WHAT NEEDS TO BE DONE – Would you return exactly the lines from the top of the data below through the one containing "You are a computer-use agent.", leaving out the pictures?

GIVEN DATA –
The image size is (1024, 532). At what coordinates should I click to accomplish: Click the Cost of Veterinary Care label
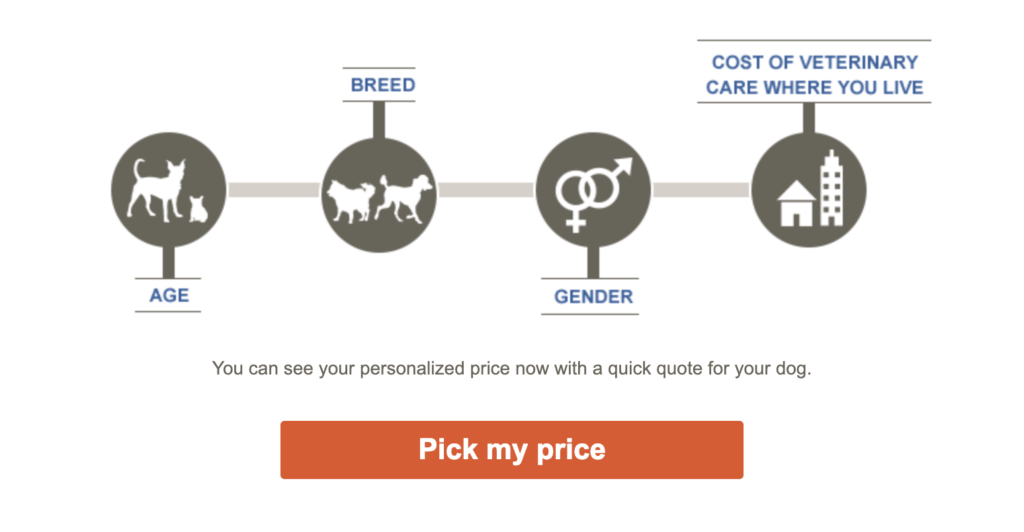point(814,75)
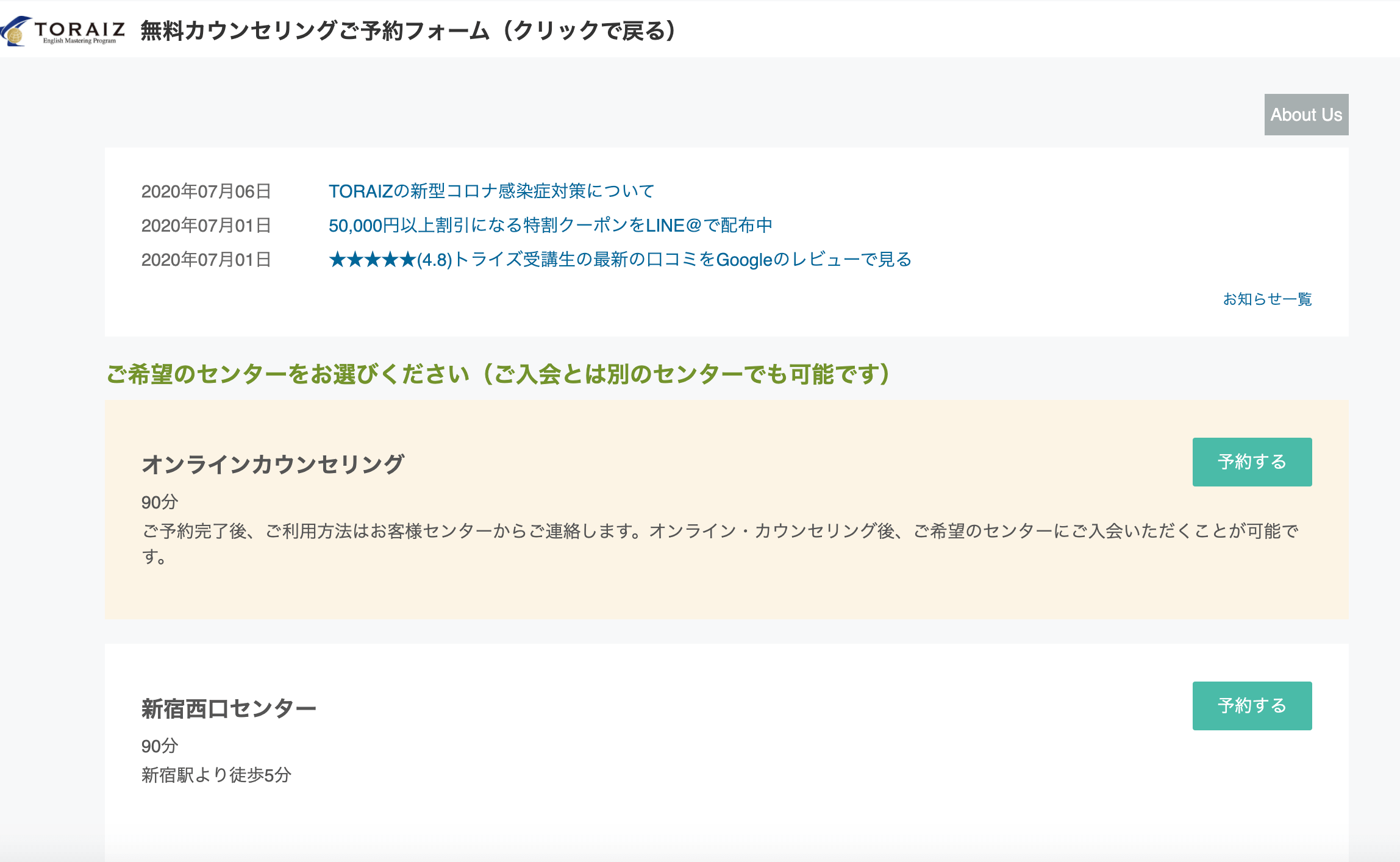Open the About Us page
Image resolution: width=1400 pixels, height=862 pixels.
pyautogui.click(x=1305, y=115)
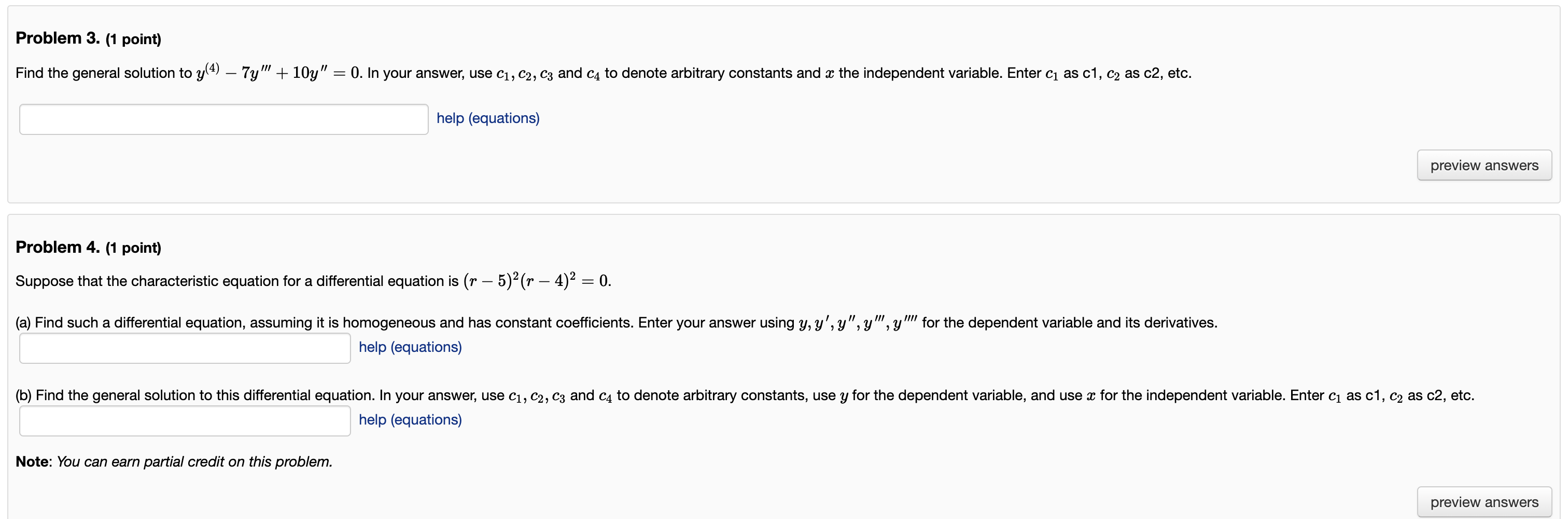Focus the general solution entry box for Problem 3
Image resolution: width=1568 pixels, height=519 pixels.
[223, 119]
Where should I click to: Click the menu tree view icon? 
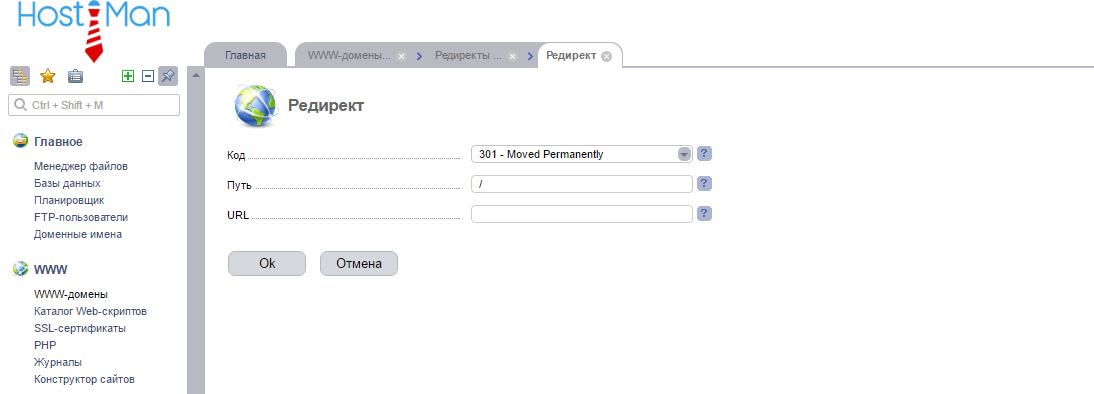point(20,76)
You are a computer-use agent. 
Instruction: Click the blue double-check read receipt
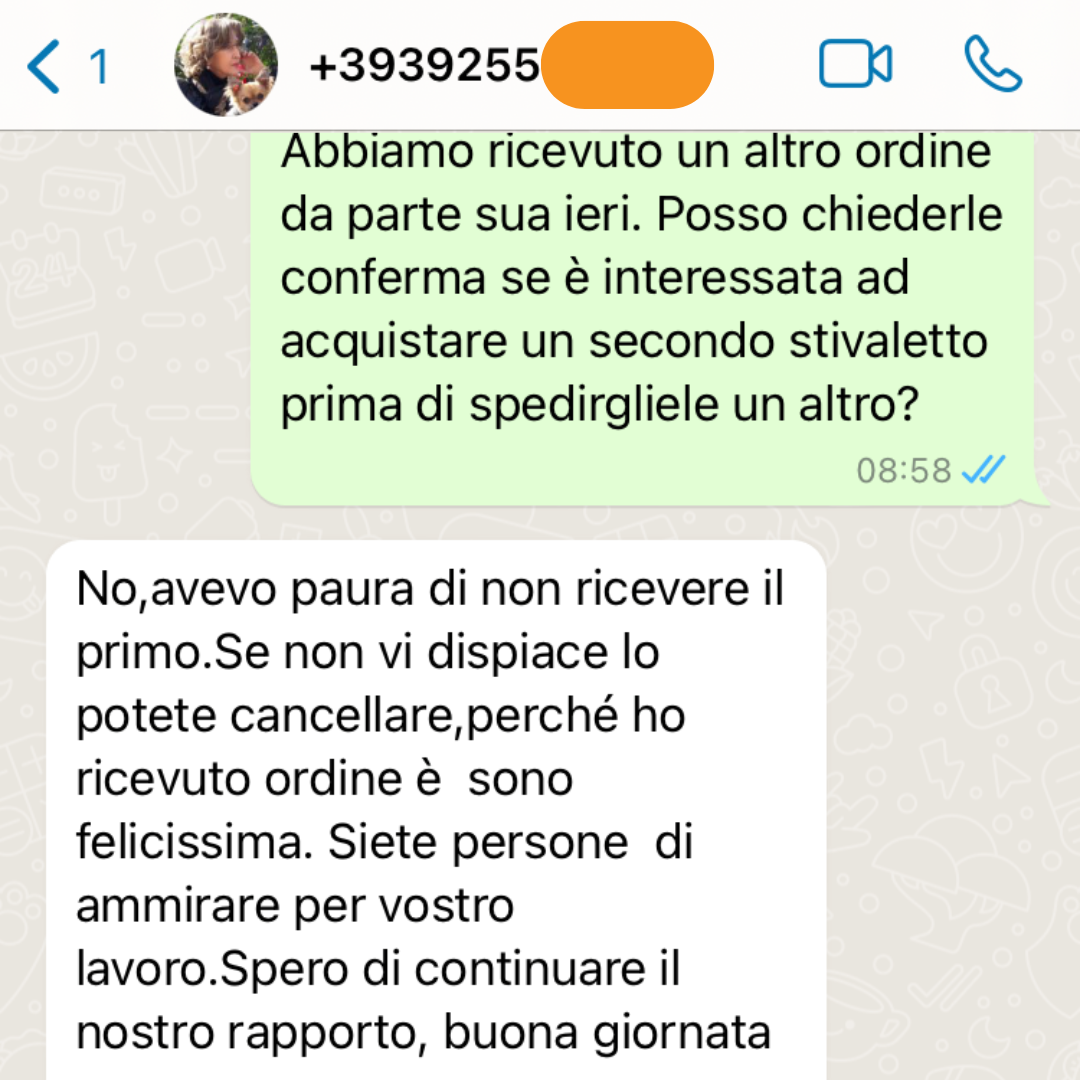click(984, 470)
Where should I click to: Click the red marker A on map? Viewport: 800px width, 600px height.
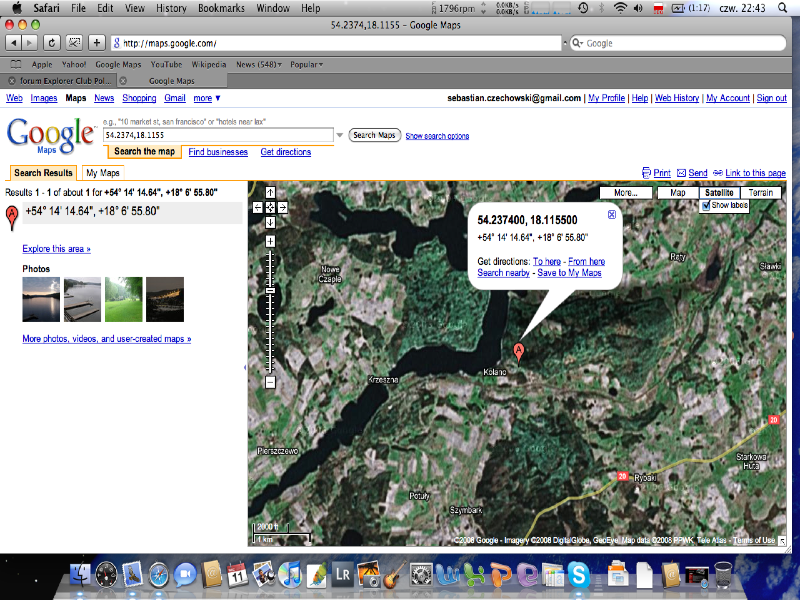tap(518, 350)
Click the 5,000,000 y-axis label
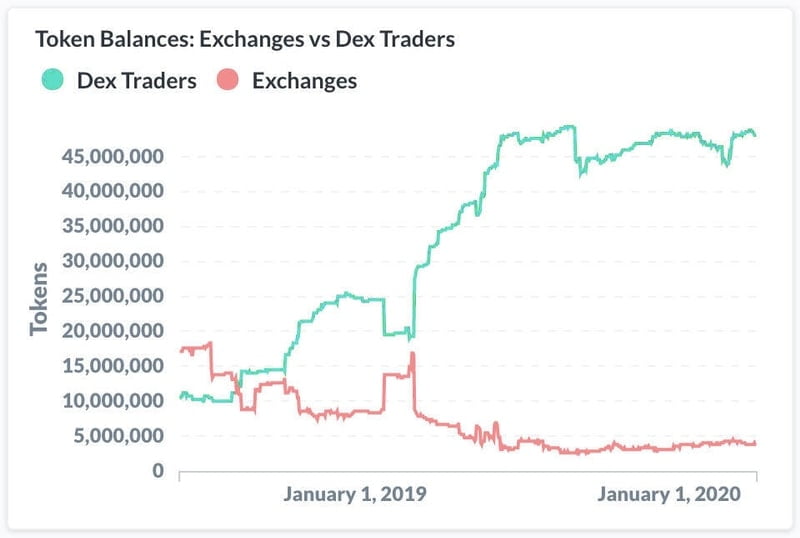This screenshot has height=538, width=800. click(x=118, y=435)
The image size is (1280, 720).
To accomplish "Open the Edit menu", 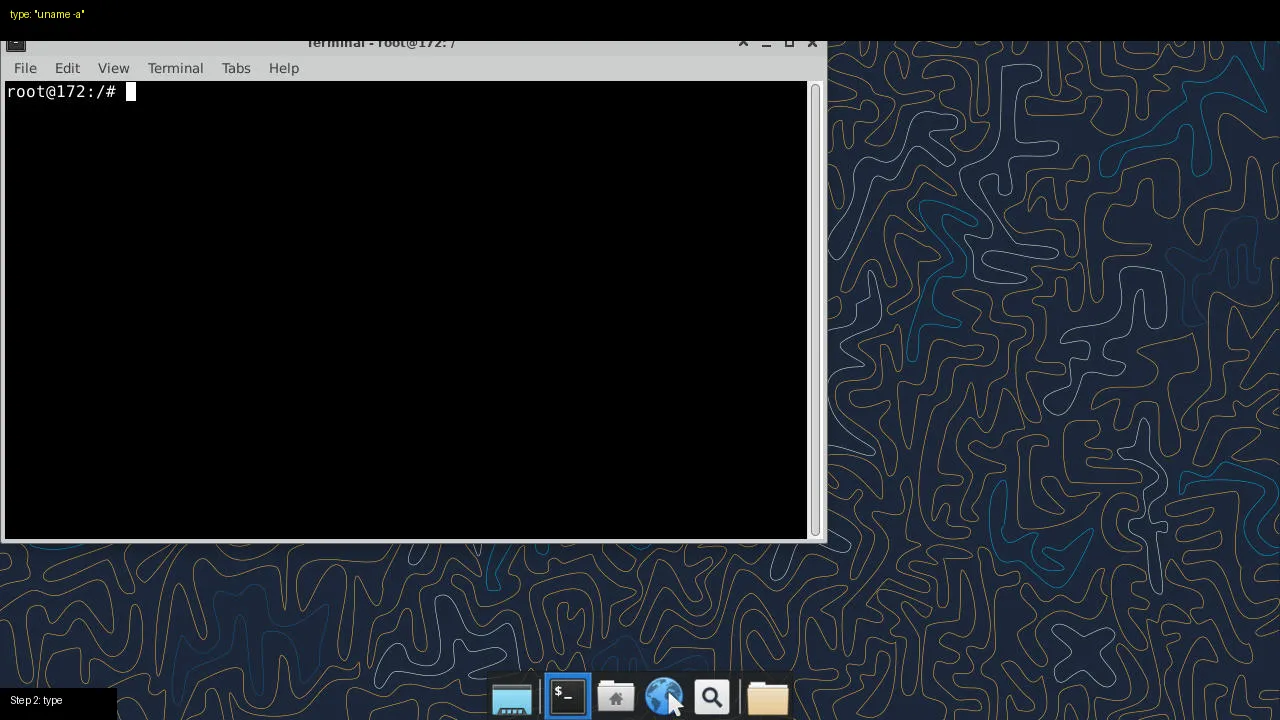I will tap(67, 68).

EXERCISE RESPONSE –
The image size is (1024, 532). At what coordinates should I click to accomplish: Click the Cost of Veterinary Care label
point(814,75)
Open the About Us page
Image resolution: width=1400 pixels, height=862 pixels.
pyautogui.click(x=1305, y=115)
Focus the general solution entry box for Problem 3
Image resolution: width=1568 pixels, height=519 pixels.
[223, 119]
Where should I click to: Click the menu tree view icon? 
point(20,76)
You are a computer-use agent. 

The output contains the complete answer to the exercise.